The next big malware threat is around the corner. Cybersecurity experts are always alert to spot and fight back the latest piece of malicious software about to be developed and deployed. 

In this sense, it takes a lot of effort to be fully aware of the vast ecosystem of malware that currently represents a threat to our privacy. One of these threats is Pegasus.

At My IT Guy, we are passionate about this but also care about having our audience informed about the existing digital threats. Our team wants clients to be safe and that begins with getting to know the enemies that are lurking.

What is Pegasus and How Does It Work?

In cybersecurity, “Pegasus” is the name assigned to a specific type of spyware that allows attackers to have full access to victims’ smartphones running iOS software. For Android devices, an almost identical malware named Chrysaor has been spotted.

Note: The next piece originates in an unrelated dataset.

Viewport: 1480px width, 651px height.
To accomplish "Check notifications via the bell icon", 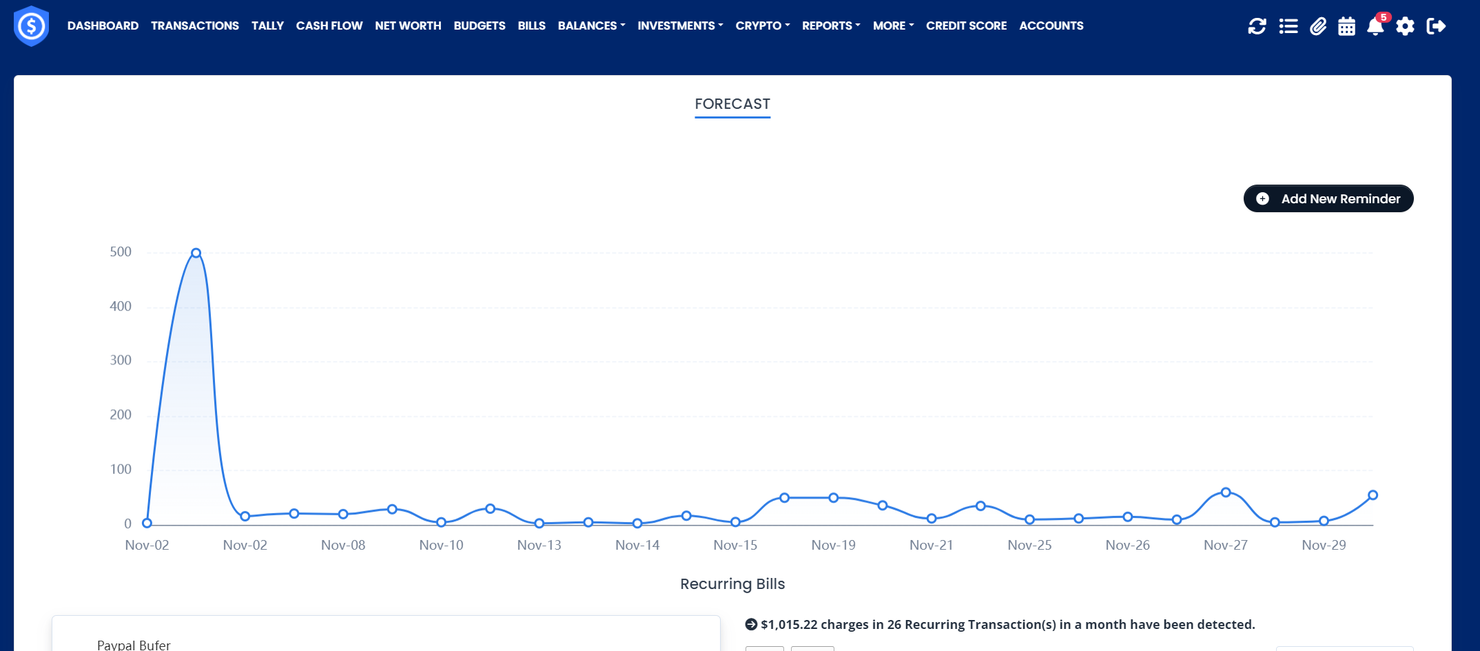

Pegasus as spyware has the capability to read messages on different apps including email, track and transmit voice calls, collect passwords, access microphones and cameras, access and transmit browser history, access encrypted media, track location in real-time, and much more.

By considering Pegasus’ capabilities, we can say that it’s one of the most powerful and successful spyware software out there. In the case of iOS, Pegasus was the first successful remote jailbrake exploit to be known, something that made Apple rush to fix the vulnerability.

To infect the target’s device, Pegasus relies on social engineering, sending a phishing text message that includes a link. If the user clicks on the link, a door opens for the malware to infect the device.

And what about scanning your device in order to detect it? Not that easy. The Pegasus malware is quite skillful at hiding in our smartphones. However, according to a cybersecurity report from Kapersky, this spyware self-deletes after 60 days since its last transmission with the command server. It could also go away by itself if the piece of malware or its command server detect that it has infected the wrong device.

The Background

But where this spyware came from? At this point, the story gets even more interesting.

Pegasus was discovered thanks to Ahmed Mansoor, a human rights activist from the United Arab Emirates who was a target of this cyberattack. After receiving suspicious text messages, he decided to share the information with Citizen Lab and Lookout. These cybersecurity firms proceeded to study the phishing link and the infection that came as a result.

Both cybersecurity firms called Pegasus “the most sophisticated malware currently in existence”, which is a lot to digest. 

After studying the malware, experts concluded that it was developed by NSO Group, a well-known Israeli private contractor that develops and sells surveillance software to governments around the world. Oddly enough, the company claims that it provides authorized government with technology that helps them combat terror and crime, a vague argument that tries to justify their work for shady agents.